Pourquoi, si ce n’est pour habituer les salariés et notre public à l’affaiblissement définitif de l’information de proximité ?
Les équipes de reportage ne peuvent remplir leur mission d’information, faute de temps d’antenne disponible pour l’actualité de leurs régions. Un immense gâchis. Hélas, certaines directions régionales annoncent déjà le prolongement des journaux grandes régions pendant l’été ou pendant les week-ends, confirmant ainsi la volonté première de faire surtout des économies.
L’incohérence est tout aussi flagrante pour les sites web. Dans certaines rédactions, jusqu’à 10 journalistes se voient planifiés sur le numérique. Simplement pour remplir les tableaux de service. Parce qu’en télétravail, sans matériel adapté, sans les applications indispensables, parfois sans formation, il est difficile de travailler. Quel manque de considération pour le développement du numérique !
Au Siège, les conditions de travail imposées par la direction posent aussi question. Régie et plateau communs aux JT de France 2 et France 3 resteront la règle jusqu’à mi-mai. Une organisation qui rend très complexe l’enchaînement des plateaux, dans le respect des règles sanitaires.
« Tout le Sport », le JT quotidien des sports sur France 3, est diffusé en version très dégradée. Plus d’accès au plateau, pas de régie disponible, c’est donc une bobine assemblée vers 19h00 qui est programmée à 20h45, avec enregistrement des lancements du présentateur en milieu d’après-midi !
Les équipes font du mieux possible mais ce dispositif n’est pas adapté à l’information sportive. Nous sommes régulièrement en retard sur l’actu : « Tout le Sport » doit revenir en direct au plus vite.
Dans les stations ultramarines, notamment à la Réunion, en Guadeloupe et en Guyane, le nombre d’arrêts de travail a fortement augmenté. Les échanges sont difficiles entre cadres et équipes opérationnelles. Les ordres, suivis de contre-ordres, les réformes, entreprises sans aucune concertation avec le personnel, déstabilisent les équipes et augmentent considérablement les risques psychosociaux.
Partout dans l’entreprise, le travail à domicile a trop souvent été imposé, parfois au-delà du raisonnable.
La démotivation, l’incompréhension et la détresse psychologique de certains salariés sont des signaux d’alerte graves, qui devraient être pris en considération. Et le choix de la direction de multiplier RTT et récupérations pour accompagner cette baisse d’activité accentue encore l’isolement de tous.
La crise sanitaire a permis à la direction d’aller bien au-delà de la « maîtrise » de la masse salariale : plus de 15 millions d’euros d’économies en 2020 dont 11 millions pour le réseau régional !

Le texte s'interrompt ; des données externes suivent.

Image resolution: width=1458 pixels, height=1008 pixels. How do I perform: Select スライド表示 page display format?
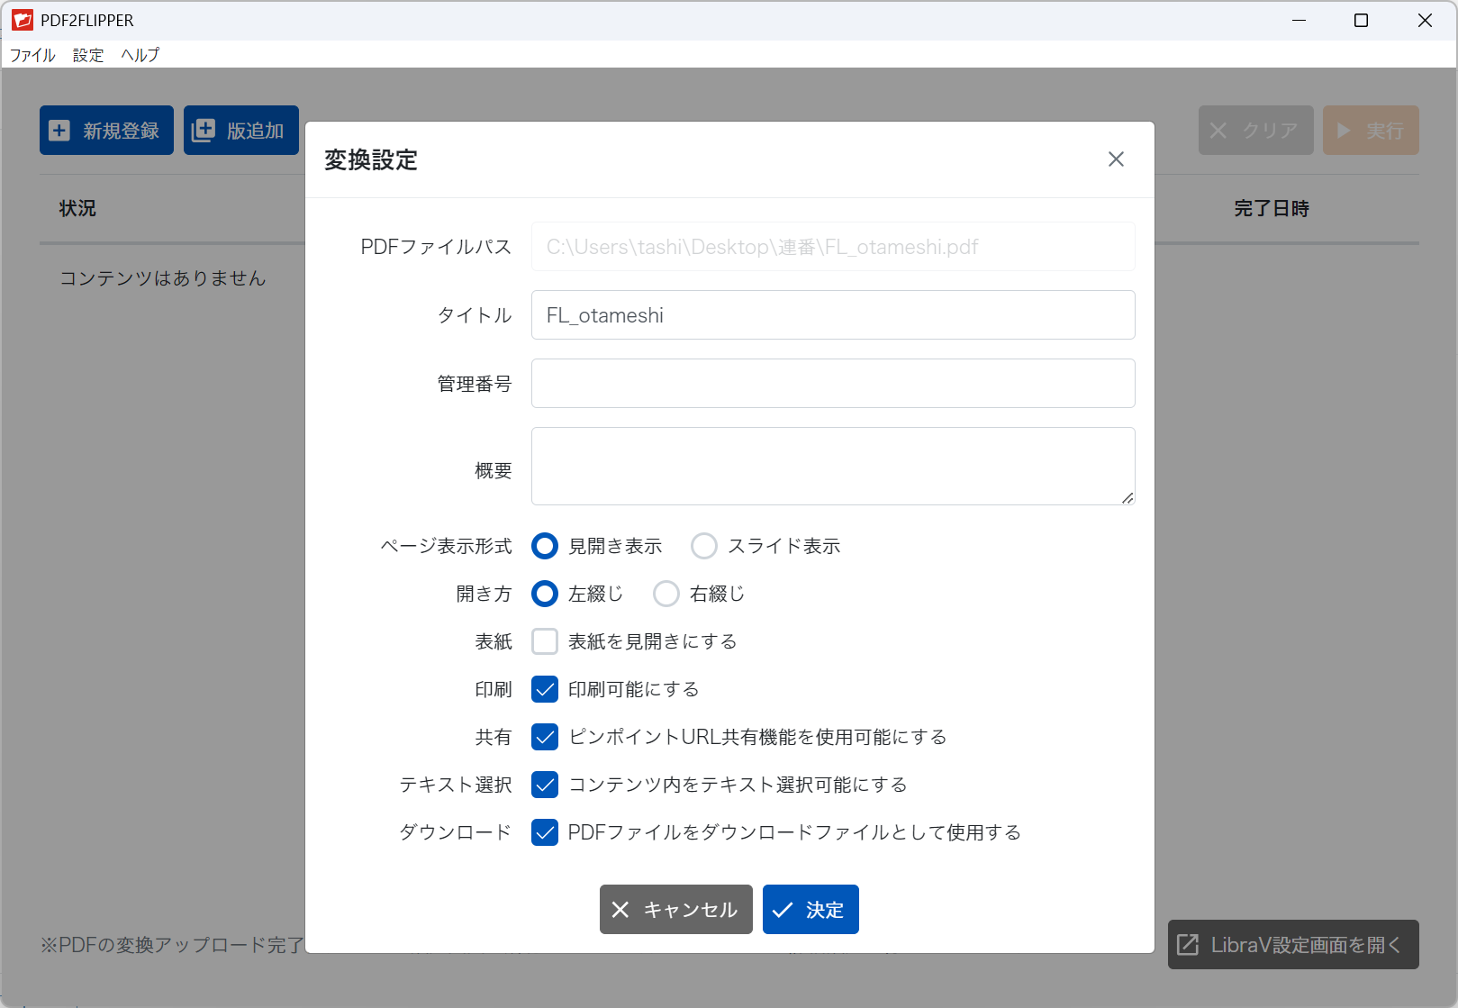point(704,546)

La direction semble s’en réjouir. Pas nous. Parce que ces économies touchent d’abord de plein fouet les plus précaires, CDD et pigistes. Parce qu’elles sont inquiétantes aussi pour l’avenir de notre entreprise et de tous nos emplois.
Aujourd’hui, il faut nous donner les moyens de concilier prudence sanitaire et offre d’information à la hauteur de notre mission. Des choix d’organisation dans le respect des mesures sanitaires doivent permettre à nos rédactions de travailler quasi-normalement dans les prochains jours.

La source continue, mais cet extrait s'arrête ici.